Thanks, Mum. Were it not for your obsessive diary-keeping I might never have known that I once traversed the Atlantic by ship. True, I did have a jellyfish of a memory, a two-year-old’s gelatinous perceptions, trawled from deep time, and refracted by the waters of Lethe: a much-loved teddy bear with corduroy ears, round portholes, a white-painted railing. . Er, that’s it. But your diary really does the business, Mum, setting down our 1963 crossing from Southampton to Quebec in all its prosaic detail.
How I sympathise with my father, who on the night preceding departure is introduced thus: ‘A tired Peter packed last night — reluctant but he did it.’ I, too, have the greatest difficulty in packing, and sometimes think I would travel more if there were an identical set of my own effects at every prospective destination. Presumably that’s what the very rich — and fascist dictators — aspire to.
On board the Franconia, as the ship beat down the Channel, my mother set down in her diary a combination of geographical ignorance and rather touching arrogance: ‘Today we are off the coast of Cornwall: I thought it was Ireland, but another lady thought it was Scotland, so I’ve at least not exceeded her.’ Meanwhile, my older brother and I were soon behaving uncannily like my own small boys: ‘W threw 2 pieces of potato on the floor, J dipped his head and got a spoonful of minced chicken in his eye.’

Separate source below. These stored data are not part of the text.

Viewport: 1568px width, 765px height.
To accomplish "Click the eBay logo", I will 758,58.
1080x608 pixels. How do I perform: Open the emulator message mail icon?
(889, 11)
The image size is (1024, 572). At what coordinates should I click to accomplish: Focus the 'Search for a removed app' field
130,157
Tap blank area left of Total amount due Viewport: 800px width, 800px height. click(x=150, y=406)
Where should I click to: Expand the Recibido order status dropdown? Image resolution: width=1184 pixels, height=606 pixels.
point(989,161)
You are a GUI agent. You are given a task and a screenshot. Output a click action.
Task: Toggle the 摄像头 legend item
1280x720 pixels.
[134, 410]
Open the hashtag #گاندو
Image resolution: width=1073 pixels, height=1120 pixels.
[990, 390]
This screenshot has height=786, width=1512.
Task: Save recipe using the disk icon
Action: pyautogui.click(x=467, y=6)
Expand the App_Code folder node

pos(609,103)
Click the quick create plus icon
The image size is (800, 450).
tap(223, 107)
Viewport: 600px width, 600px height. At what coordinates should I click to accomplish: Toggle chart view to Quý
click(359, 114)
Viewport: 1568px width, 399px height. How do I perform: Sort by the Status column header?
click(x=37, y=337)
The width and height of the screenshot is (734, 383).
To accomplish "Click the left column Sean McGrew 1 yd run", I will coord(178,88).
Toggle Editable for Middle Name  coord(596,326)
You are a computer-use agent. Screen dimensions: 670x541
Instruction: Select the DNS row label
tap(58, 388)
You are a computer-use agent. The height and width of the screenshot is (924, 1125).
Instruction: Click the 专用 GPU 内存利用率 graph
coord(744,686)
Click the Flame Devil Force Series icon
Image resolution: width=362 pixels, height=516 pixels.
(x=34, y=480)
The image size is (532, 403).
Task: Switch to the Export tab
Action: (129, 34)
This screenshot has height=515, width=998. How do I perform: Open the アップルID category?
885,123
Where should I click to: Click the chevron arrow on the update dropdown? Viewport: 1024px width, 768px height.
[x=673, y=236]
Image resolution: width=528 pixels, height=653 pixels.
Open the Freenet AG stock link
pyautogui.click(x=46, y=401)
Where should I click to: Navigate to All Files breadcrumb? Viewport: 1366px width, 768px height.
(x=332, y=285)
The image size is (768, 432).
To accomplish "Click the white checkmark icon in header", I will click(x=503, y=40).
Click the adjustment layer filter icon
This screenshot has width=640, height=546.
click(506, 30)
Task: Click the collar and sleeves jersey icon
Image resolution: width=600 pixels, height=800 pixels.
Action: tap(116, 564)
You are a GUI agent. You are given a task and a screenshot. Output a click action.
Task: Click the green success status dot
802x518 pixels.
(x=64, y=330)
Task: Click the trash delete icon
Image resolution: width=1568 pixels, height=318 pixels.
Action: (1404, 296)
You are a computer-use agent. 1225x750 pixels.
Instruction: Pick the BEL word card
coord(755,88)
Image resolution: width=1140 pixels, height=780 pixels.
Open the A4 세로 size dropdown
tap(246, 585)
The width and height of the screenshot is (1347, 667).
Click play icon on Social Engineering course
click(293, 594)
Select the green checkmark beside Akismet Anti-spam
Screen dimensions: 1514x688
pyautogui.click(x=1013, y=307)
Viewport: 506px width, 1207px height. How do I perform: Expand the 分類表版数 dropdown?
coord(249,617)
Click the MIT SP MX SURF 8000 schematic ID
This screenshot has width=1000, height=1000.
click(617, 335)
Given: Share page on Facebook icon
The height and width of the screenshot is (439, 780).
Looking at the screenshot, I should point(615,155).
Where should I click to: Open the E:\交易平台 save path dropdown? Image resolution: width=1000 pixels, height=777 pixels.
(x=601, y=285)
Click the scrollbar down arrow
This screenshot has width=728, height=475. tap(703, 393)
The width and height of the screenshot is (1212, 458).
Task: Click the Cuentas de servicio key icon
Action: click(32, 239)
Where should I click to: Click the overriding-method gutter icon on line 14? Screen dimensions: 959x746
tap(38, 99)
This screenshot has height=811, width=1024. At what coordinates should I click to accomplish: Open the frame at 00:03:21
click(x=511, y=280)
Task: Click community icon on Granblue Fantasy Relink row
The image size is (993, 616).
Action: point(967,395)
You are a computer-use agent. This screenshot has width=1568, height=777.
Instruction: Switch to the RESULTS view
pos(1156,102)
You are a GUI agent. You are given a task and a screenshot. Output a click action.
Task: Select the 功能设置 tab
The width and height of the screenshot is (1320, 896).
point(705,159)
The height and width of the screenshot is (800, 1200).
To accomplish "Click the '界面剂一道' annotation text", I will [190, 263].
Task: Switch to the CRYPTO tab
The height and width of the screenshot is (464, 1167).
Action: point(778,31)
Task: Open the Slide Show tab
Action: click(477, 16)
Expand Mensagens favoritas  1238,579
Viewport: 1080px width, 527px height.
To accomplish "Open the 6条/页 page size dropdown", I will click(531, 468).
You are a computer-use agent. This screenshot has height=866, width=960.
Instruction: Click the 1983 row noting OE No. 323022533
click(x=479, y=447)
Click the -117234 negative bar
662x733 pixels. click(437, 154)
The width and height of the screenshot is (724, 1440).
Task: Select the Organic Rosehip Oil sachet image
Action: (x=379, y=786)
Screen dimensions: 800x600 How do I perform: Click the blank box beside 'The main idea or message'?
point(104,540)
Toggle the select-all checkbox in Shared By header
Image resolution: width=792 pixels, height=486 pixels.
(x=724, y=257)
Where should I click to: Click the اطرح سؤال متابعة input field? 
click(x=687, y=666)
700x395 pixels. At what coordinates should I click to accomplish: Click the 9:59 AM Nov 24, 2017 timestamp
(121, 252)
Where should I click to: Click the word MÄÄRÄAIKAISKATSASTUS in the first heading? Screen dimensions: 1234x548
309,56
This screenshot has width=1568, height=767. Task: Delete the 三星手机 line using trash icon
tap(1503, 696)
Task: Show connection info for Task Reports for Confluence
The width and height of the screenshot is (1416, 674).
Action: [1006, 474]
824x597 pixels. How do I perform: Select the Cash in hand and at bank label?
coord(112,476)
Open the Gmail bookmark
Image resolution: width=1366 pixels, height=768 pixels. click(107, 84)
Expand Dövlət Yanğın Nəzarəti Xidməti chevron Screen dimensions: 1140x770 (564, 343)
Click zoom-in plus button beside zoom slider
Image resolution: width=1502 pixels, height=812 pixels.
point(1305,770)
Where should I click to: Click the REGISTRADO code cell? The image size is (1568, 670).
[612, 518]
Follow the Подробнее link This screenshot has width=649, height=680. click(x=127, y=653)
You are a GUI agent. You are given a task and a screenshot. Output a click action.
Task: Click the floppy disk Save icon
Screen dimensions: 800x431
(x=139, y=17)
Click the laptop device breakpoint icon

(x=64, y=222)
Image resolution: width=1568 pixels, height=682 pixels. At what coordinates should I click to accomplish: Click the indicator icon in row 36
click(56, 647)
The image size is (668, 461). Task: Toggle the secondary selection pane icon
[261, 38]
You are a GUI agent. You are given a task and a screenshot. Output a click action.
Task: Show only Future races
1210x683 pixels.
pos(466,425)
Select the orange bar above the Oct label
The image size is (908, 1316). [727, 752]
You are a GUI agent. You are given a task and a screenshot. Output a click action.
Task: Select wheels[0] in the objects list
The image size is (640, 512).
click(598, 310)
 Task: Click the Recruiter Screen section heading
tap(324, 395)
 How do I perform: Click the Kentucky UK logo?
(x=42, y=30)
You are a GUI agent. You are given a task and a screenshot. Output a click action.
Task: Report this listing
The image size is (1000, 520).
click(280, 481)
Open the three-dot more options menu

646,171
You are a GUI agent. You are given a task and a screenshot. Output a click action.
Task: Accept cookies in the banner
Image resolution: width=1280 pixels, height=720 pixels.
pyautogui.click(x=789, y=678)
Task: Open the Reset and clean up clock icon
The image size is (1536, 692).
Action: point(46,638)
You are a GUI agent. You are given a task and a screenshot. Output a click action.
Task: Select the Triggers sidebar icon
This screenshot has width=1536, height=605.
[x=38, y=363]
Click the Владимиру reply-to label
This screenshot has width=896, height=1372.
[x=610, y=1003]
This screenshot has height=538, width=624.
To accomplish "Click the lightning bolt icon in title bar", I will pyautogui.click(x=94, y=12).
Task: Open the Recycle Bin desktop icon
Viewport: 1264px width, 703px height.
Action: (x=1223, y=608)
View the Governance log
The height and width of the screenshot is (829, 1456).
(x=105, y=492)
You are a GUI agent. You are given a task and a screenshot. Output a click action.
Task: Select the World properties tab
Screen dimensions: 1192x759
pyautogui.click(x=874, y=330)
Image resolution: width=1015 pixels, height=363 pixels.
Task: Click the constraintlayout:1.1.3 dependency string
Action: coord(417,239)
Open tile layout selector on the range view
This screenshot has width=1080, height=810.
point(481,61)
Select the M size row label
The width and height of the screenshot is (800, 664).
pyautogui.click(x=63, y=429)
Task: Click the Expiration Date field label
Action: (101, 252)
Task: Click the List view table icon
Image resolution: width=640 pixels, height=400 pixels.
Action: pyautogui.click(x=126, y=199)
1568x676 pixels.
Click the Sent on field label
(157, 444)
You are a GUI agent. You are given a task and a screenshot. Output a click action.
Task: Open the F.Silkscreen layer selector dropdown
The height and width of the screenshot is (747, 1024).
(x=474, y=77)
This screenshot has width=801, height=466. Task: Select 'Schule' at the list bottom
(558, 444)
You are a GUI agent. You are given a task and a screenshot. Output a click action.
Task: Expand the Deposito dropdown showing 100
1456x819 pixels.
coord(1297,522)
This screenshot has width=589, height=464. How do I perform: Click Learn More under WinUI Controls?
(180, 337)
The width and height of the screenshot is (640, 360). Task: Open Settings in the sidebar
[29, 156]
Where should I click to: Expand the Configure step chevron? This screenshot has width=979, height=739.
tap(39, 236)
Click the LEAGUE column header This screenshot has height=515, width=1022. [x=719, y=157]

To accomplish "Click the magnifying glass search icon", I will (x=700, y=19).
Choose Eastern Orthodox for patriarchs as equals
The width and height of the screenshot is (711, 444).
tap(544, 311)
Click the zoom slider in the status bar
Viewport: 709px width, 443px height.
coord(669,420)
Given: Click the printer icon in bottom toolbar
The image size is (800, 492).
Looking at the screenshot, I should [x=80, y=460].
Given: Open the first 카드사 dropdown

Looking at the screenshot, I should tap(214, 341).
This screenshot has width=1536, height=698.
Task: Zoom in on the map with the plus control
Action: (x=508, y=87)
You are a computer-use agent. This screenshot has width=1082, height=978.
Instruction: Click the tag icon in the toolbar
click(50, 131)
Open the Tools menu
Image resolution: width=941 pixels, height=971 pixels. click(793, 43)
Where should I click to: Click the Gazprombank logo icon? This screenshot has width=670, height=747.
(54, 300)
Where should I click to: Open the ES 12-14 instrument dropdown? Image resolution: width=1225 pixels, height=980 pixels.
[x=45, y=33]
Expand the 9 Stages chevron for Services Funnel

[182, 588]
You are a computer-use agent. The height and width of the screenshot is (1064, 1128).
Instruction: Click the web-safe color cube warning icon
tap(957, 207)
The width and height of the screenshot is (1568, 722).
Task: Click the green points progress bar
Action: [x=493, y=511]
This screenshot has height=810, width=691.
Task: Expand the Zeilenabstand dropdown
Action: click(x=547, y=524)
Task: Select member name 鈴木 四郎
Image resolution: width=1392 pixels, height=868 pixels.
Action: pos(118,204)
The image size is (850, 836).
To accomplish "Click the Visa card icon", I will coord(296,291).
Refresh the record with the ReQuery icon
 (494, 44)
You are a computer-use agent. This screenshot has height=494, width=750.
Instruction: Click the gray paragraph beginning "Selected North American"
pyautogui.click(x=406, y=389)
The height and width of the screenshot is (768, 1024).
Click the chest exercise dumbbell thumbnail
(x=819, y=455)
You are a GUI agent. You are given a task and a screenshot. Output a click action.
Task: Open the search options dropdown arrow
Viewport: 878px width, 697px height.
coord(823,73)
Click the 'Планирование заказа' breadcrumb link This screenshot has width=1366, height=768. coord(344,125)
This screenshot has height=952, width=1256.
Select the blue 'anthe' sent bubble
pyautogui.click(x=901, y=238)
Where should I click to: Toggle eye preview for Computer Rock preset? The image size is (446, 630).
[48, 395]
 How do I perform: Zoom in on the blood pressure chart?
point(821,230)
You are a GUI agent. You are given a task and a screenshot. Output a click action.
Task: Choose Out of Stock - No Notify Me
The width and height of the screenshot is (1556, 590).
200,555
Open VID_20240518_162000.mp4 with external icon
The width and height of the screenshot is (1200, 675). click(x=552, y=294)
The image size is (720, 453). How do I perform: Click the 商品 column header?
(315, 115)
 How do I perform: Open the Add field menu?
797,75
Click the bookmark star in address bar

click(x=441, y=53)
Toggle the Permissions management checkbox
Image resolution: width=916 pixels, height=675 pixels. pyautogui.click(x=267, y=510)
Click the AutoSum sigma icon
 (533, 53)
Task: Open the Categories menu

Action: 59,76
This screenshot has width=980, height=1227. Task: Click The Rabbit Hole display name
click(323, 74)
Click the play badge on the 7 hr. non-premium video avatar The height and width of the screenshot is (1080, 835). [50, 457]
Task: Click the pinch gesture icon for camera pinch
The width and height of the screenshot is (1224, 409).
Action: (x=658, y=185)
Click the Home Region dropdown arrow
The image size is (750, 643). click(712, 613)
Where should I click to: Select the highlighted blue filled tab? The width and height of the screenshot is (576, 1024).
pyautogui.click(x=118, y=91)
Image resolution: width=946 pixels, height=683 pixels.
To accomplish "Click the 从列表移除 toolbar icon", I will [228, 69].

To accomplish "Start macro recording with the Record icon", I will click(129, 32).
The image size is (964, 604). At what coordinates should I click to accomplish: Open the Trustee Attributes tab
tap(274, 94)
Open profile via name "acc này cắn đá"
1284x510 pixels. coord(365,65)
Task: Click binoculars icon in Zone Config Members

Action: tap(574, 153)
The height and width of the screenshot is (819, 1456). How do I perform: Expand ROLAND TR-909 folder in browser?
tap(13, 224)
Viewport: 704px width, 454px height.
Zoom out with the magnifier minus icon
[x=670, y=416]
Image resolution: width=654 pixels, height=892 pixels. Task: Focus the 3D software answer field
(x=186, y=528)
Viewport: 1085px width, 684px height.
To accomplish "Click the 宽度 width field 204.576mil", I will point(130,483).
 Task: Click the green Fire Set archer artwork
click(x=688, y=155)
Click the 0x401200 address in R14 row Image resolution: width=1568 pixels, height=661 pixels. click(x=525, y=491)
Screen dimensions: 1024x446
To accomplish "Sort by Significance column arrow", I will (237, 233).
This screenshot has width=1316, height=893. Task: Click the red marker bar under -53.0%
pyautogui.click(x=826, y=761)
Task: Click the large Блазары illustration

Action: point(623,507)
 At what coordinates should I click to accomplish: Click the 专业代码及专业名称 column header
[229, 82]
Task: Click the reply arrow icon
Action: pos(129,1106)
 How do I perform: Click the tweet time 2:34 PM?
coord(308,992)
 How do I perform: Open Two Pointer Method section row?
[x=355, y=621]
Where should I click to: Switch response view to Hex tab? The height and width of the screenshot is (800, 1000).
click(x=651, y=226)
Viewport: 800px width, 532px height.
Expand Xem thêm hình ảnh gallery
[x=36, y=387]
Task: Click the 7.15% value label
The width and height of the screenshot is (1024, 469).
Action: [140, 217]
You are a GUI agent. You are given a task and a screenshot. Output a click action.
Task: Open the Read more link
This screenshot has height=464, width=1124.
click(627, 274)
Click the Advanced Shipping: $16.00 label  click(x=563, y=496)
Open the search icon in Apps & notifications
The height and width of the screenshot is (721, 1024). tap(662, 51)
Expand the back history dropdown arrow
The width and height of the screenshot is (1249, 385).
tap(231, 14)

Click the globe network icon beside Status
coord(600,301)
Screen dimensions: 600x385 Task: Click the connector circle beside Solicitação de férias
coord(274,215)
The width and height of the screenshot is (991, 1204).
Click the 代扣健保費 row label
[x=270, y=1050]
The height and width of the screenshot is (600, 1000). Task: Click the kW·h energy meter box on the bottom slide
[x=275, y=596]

As on any sea voyage, mealtimes seem to have been the chief focus for social interaction, and Mum’s inevitable disapprobation: ‘Two young American girls at our table last night, going back to Calif. after a year in France. I took an instant dislike to them, for their smug expectation that the glories of France were for them. Was I ever so lacking in humbleness?’ Mum was American herself, but while her countrywomen’s sense of entitlement bothered her, the Atlantic terrified her: ‘In the night I awoke to clothing swaying on hooks & Willie.’ (That’s me.) ‘I sat on the easy chair with him & felt so happy & lucky. This morning both of them were ill, so we dressed them and took them on deck for fresh air. A very long day. I saw the imminent breaking up of the ship every moment, & ourselves & our beautiful young drowning in hideously cold & salty water.’
Not to be facetious, but would a freshwater inundation have been any better? Poor Mum: not only subject to this marine neurosis, but also to my father’s watery analysis: ‘V. tired,’ she writes two days later, ‘Peter rightly says it’s my “disposition” — anxiety tires one. I am quite exhausted.’ Still, when not worn out by small children and the vast ocean, Mum did find time to cast a jaundiced eye over herself and her husband: ‘I look very lumpy & unattractive in my clothes, my face looks worn. P has developed a great lump of varicose veins on his leg. I can’t think my looks are all age — but some, perhaps.’ She was, of course, five years younger than I am now.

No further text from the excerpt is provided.